▶ **Task description**
Scan the data below. Pull out each line where "price" occurs.

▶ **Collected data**

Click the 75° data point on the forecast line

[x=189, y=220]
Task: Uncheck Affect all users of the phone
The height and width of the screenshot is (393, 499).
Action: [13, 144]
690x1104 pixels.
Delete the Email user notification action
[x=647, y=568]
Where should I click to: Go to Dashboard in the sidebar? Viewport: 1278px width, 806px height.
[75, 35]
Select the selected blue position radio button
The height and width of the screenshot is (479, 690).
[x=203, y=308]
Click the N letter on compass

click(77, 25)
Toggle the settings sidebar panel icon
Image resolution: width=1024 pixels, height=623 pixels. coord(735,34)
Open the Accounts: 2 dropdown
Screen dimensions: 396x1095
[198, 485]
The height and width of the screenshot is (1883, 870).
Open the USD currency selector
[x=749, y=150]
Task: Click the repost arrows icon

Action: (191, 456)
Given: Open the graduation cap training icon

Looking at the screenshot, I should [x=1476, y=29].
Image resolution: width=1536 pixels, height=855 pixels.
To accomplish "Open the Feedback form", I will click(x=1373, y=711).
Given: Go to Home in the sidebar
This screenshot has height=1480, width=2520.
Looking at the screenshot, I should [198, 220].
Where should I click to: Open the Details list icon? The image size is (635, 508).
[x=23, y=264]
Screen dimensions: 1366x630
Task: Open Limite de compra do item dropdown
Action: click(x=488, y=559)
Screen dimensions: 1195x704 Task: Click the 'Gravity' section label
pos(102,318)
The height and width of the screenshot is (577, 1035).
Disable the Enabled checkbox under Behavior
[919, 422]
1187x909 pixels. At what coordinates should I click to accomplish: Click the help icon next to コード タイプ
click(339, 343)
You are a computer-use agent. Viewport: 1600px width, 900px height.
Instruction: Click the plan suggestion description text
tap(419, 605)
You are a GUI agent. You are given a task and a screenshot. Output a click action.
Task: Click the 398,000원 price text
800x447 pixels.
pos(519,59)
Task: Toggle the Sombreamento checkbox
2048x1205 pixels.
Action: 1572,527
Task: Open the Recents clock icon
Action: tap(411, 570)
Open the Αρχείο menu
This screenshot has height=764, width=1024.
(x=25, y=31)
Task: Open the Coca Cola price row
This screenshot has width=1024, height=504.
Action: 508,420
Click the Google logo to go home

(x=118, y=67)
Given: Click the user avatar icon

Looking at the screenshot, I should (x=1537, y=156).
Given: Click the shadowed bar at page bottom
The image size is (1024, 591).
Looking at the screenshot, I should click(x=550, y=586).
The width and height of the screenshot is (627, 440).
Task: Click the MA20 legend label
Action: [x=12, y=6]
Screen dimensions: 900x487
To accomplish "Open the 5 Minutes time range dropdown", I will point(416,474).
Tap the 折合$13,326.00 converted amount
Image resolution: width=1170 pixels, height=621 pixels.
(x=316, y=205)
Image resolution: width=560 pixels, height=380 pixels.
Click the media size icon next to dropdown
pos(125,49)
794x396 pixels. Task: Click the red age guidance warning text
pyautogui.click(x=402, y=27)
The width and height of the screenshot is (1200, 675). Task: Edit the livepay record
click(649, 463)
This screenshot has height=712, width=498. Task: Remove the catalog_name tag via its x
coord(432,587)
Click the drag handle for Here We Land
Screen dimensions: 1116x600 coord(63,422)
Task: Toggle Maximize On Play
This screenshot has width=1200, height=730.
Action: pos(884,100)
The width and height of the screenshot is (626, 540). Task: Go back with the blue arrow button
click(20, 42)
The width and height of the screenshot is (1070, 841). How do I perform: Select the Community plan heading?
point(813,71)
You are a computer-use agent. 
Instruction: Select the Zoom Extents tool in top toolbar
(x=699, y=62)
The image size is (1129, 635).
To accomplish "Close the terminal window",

▶ **Answer box**
Task: Click the 398,000원 price text
Task: Open the Coca Cola price row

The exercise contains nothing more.